The book is described as “the essential DNA required to break free of the status quo environment that continues to dominate the American healthcare industry. It begins with the understanding of fundamental organizational core values that lay the foundation for excellence in culture, quality, finance, and governance …”
Kanad Hospital is a state-of-the-art facility with 600 employees on staff and is the largest and only Christian hospital located in the Middle East. The team at CommWell has been coaching and training the staff at Kanad through an eight-hour time difference on Zoom and conference calls.

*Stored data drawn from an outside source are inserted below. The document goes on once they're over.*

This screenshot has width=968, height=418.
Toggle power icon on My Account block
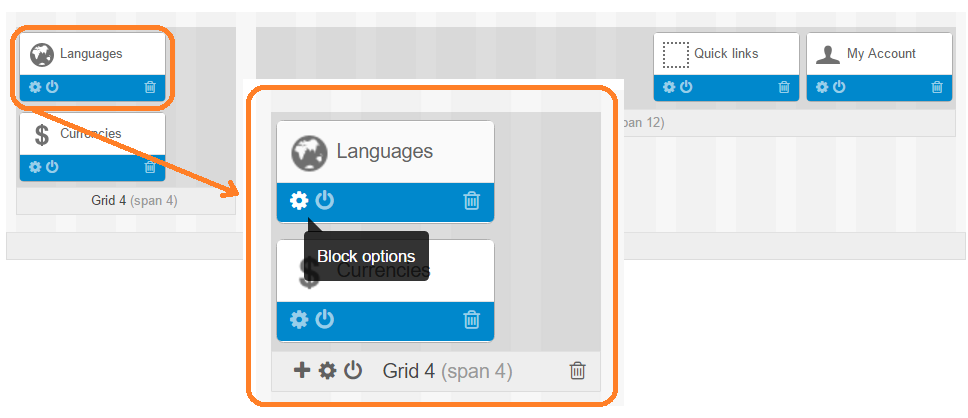click(839, 87)
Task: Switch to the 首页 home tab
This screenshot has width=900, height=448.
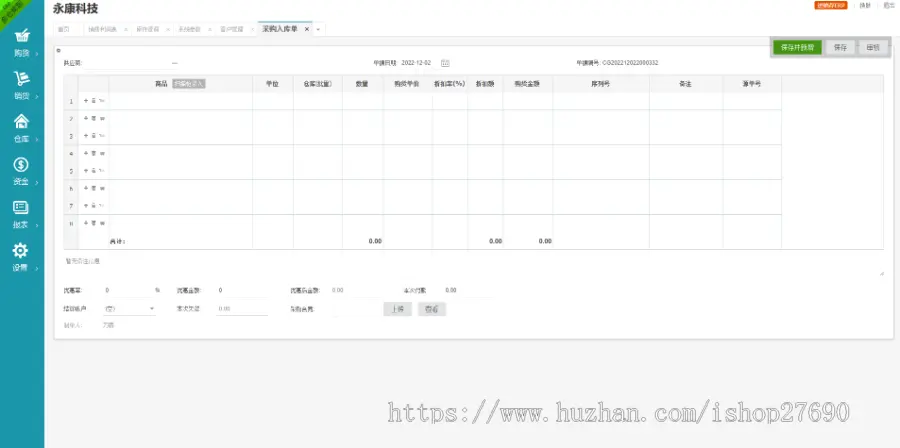Action: [64, 29]
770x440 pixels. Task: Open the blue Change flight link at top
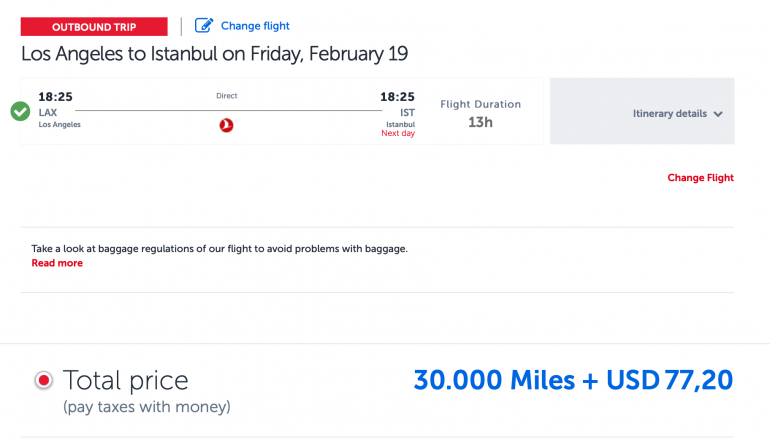click(x=255, y=26)
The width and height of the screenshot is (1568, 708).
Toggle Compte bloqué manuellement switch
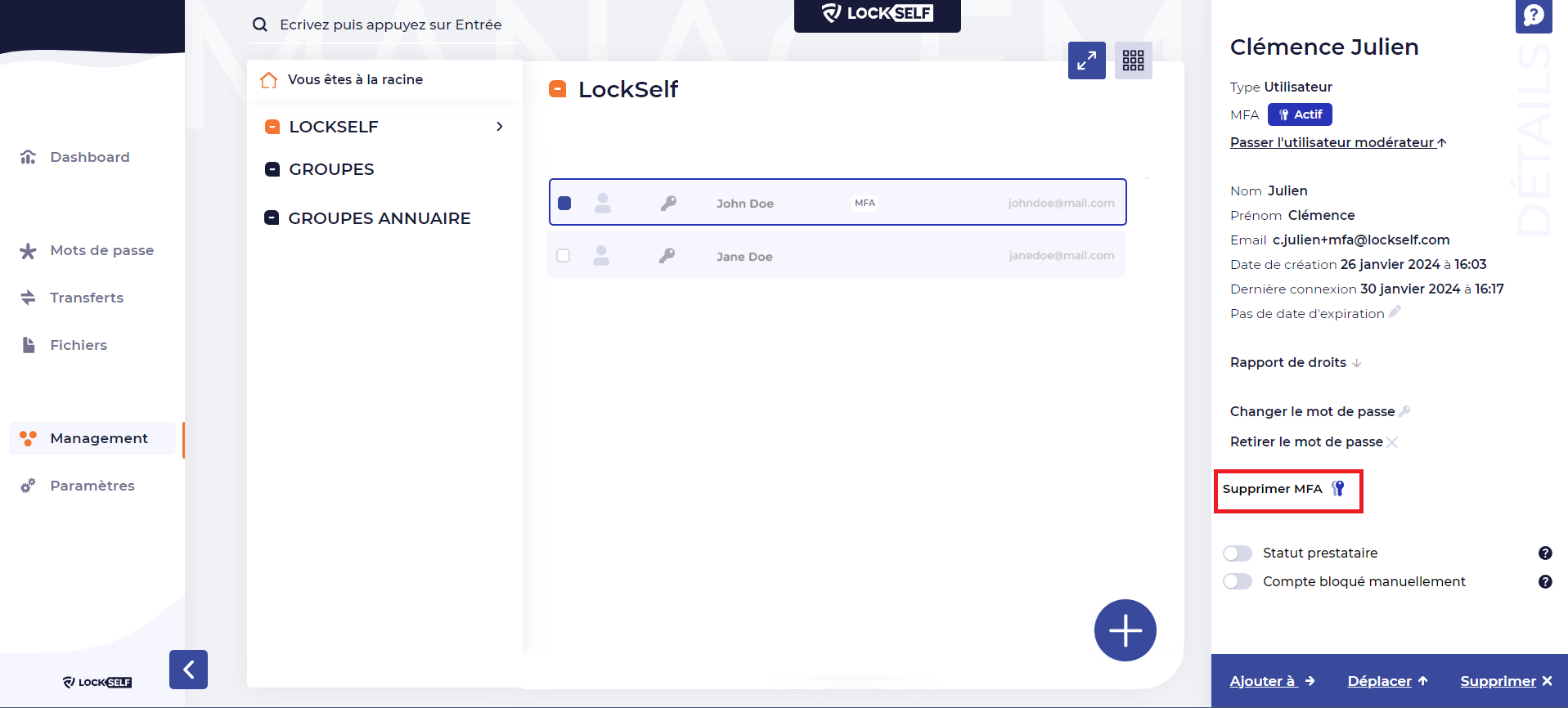click(1237, 581)
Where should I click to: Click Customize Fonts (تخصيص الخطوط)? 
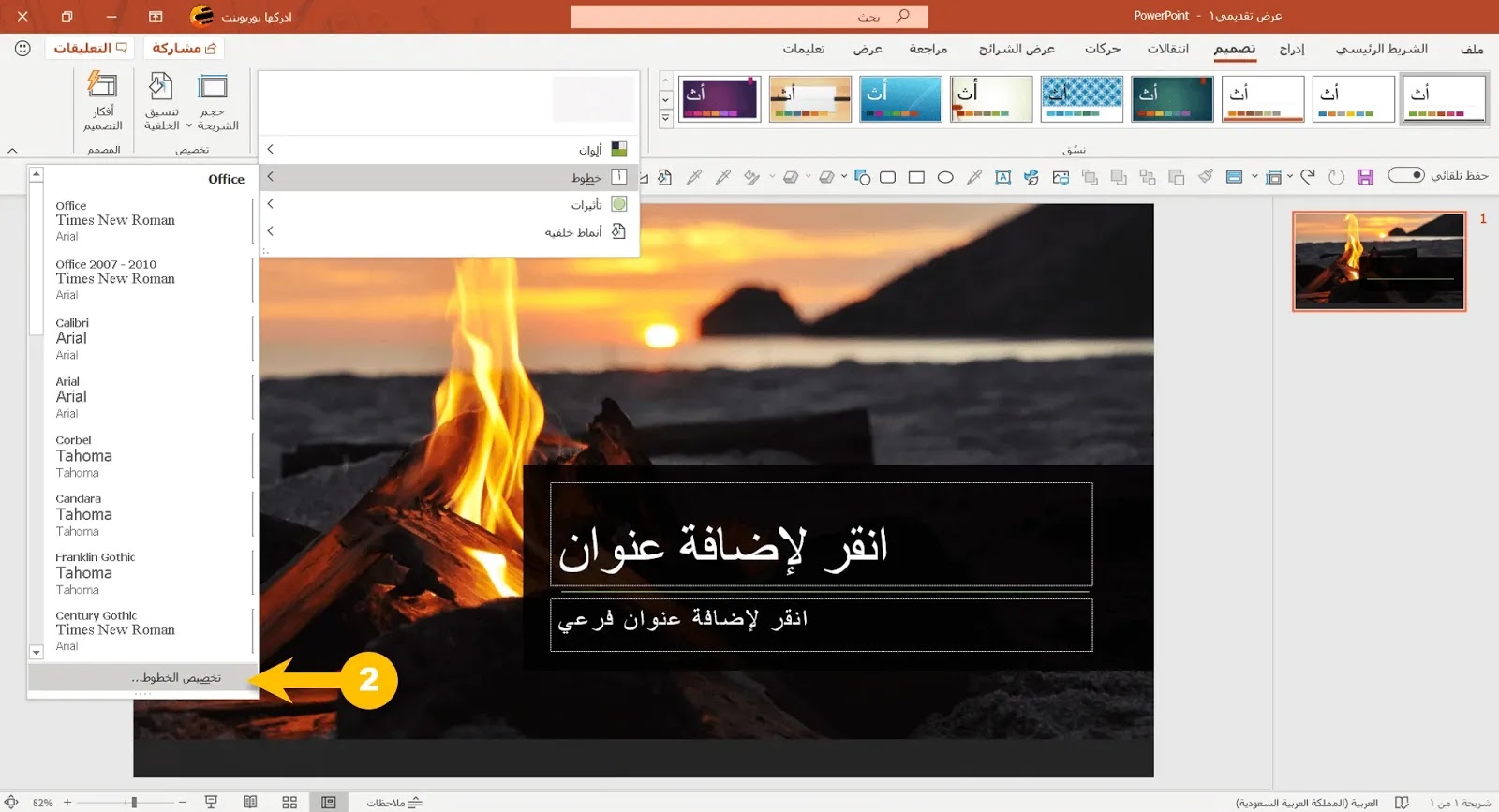tap(142, 677)
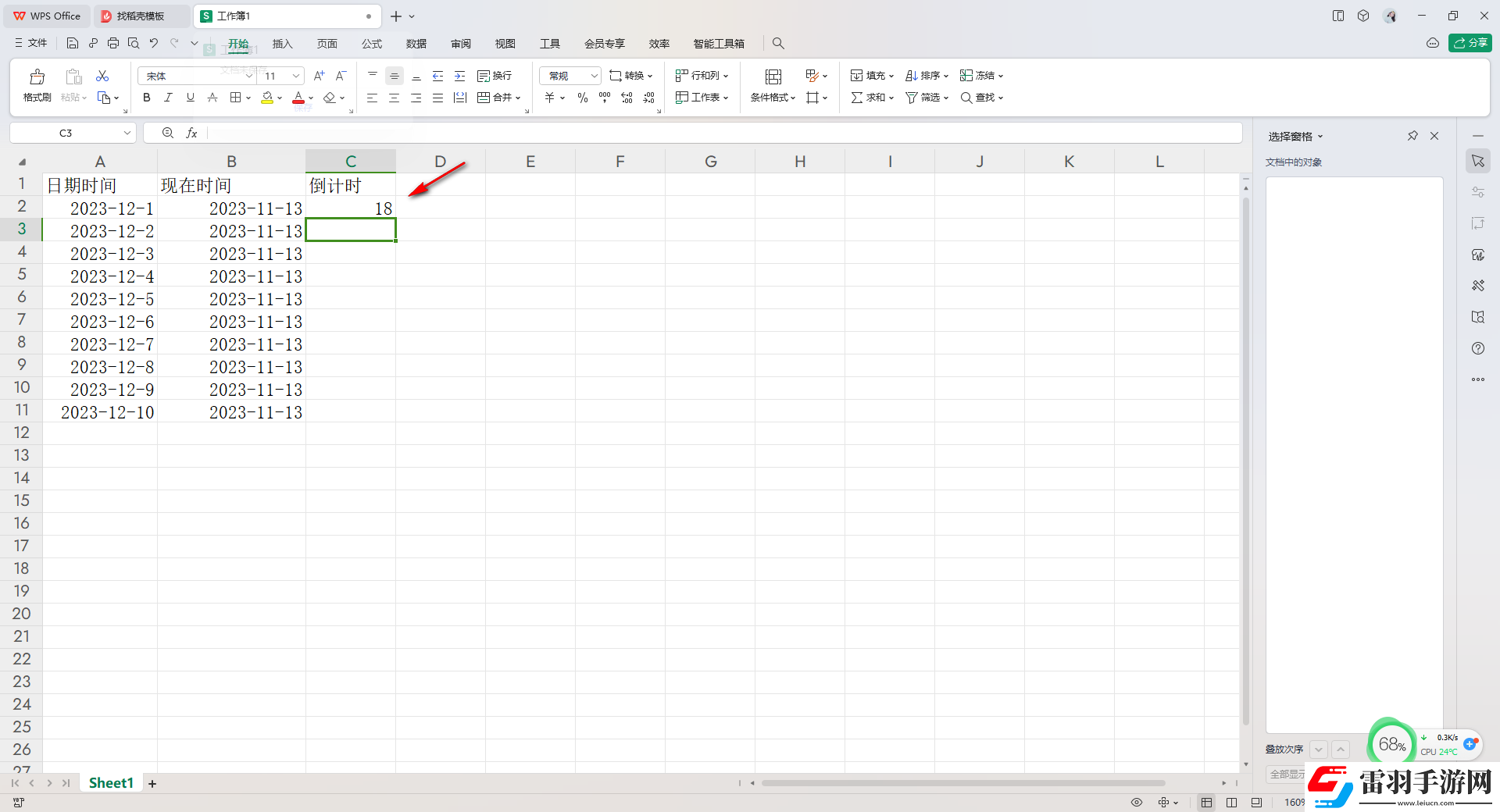This screenshot has width=1500, height=812.
Task: Open the number format dropdown (常规)
Action: (594, 76)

Charlotte Community Health Clinic
Carolyn Allison (CEO) and her team partnered with Novant for testing then focused on drive-through and mobile chronic care management. Charlotte CHC thought that if they could manage folks’ chronic conditions, which is what CHCs do really well all the time, and partner for testing, more needs could be met and people would be best prepared to handle any illnesses that came their way including COVID19. This innovative use of telehealth and at home monitoring devices is a great and sustainable innovative use of the technologies available post pandemic.
Kintegra
Kintegra sent community health workers door to door to help with vaccine outreach. Their work reaching out to historically marginalized populations, was recognized at the state level. Kintegra’s vaccine coordinator, Reva Holland, has been a model of reporting timelines and information sharing with others.
Goshen
Goshen was able to host over 300 mobile COVID testing sites. In addition to their great partnerships with local schools, churches, Health Departments, and small businesses.
OIC
Rueben Blackwell’s advocacy at the state level for diversity and inclusion with vaccine access, benefited all CHC’s. He pushed decision makers to consider the effects of speed on historically marginalized populations. The team at OIC played a huge rule in outreach and persuasion of patients to get vaccines.
Rural Health Group
Rural Health Group advocated on behalf of marginalized populations getting their fair share of vaccine doses. They were an early advocate for a balance between the state and federal vaccine allocation. The team at Rural Health managed to reach historically marginalized population in a wide swath of North Carolina. Yvonne Long-Gee advocated for better equity in distribution, which benefited all health centers as vaccine supply increased.
Green County Health Care
Greene County was able to COVID test thousands of people in their community. They partnered with farmers and farmworkers to help with better access to testing sites. Their farmworker outreach has also worked with farmers and farmworkers to support vaccination efforts.
Carolina Family
The Carolina Family team was a strong voice for coordination and support across providers, to work together in order to prevent duplication efforts, ensuring that farmworkers could receive vaccines. The team also had a strong farmworker outreach program to support this vulnerable community in getting COVID testing.